Mechanisms of Attenuation by Genetic Recoding of Viruses

Abstract

The development of safe and effective vaccines against viruses is central to disease control. With advancements in DNA synthesis technology, the production of synthetic viral genomes has fueled many research efforts that aim to generate attenuated viruses by introducing synonymous mutations. Elucidation of the mechanisms underlying virus attenuation through synonymous mutagenesis is revealing interesting new biology that can be exploited for vaccine development. Here, we review recent advancements in this field of synthetic virology and focus on the molecular mechanisms of attenuation by genetic recoding of viruses. We highlight the action of the zinc finger antiviral protein (ZAP) and RNase L, two proteins involved in the inhibition of viruses enriched for CpG and UpA dinucleotides, that are often the products of virus recoding algorithms. Additionally, we discuss current challenges in the field as well as studies that may illuminate how other host functions, such as translation, are potentially involved in the attenuation of recoded viruses.
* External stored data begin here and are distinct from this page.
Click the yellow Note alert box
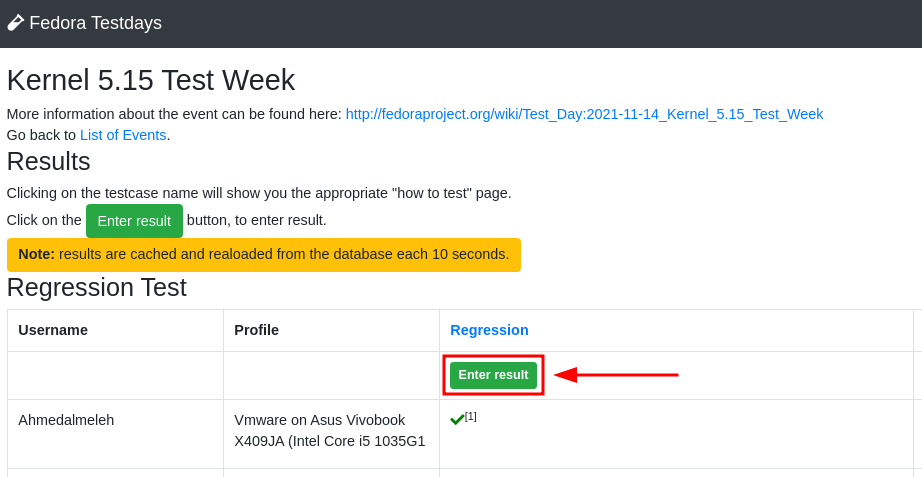This screenshot has width=922, height=477. [264, 255]
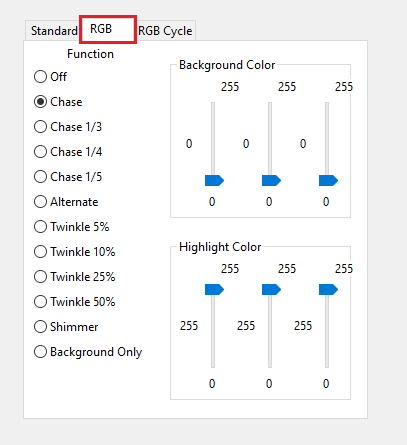Viewport: 407px width, 445px height.
Task: Choose Twinkle 50% function
Action: click(75, 302)
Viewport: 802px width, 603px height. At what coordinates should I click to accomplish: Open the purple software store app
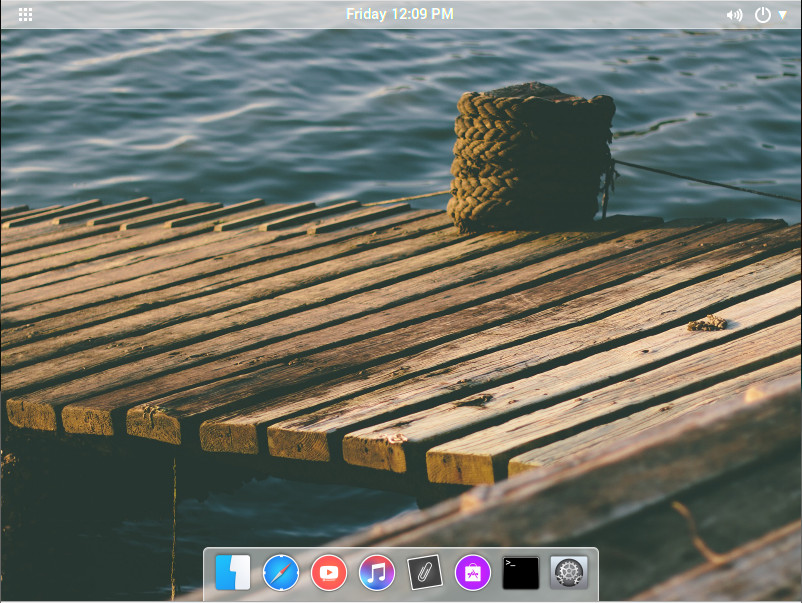pos(473,573)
Keywords: RNA; codon; translation; virus.

FIG 1

Codon substitution approaches used in genetic recoding of viruses. Several synonymous mutagenesis approaches may be applied to generate attenuated viruses. Codon deoptimization aims to replace highly frequent codons (such as GAG for glutamate and UGC for cysteine) with underrepresented codons (such as GAA and UGU, respectively). Codon substitution may also lead to increased CpG and/or UpA frequencies by introducing these dinucleotides either at the codon-codon boundary (e.g., replacing the GCA-GAG pair with GCG-GAG) or within a codon (e.g., AGA-to-CGU substitution). Replacing serine and leucine codons with “near-stop” codons (i.e., AGU and CUU to UCA and UUA) may also lead to viruses whose replication is aborted at unusually high frequencies through the frequent generation of mutants expressing truncated viral proteins.

FIG 2

Molecular mechanisms that limit the replication of recoded viruses. Several elements present in viral RNA may be recognized and eliminated by various mechanisms. CpG-rich RNA is detected by ZAP, whose interaction with TRIM25 may facilitate the coalescence of other cellular proteins that determine its fate. Viral RNA that is recognized by ZAP can be degraded by the endonuclease KHNYN or relocalized to stress granules, where it may become a substrate of the RNA exosome. The presence of dsRNA, a frequent product of virus replication, is detected by OAS3, leading to the production of 2′-5′-oligoadenylate (2-5A) from ATP. The ankyrin repeats of RNase L interact with 2-5A, promoting the formation of a dimeric, active state of this protein. RNase L interacts with Dom34/Pelota and cleaves mRNA 3′ to UpA dinucleotides. This reaction is inhibited by ABCE1. The presence of rare codons or codon pairs may lead to slow ribosome translocation, causing ribosome collisions. Stalled ribosomes are sensed by Dom34/Pelota, recruiting Cue2/N4BP2 that cleaves the translating mRNA. Ribosome dissociation is promoted by ABCE1, while Xrn1 and other exonucleases degrade mRNA containing inhibitory codon pairs.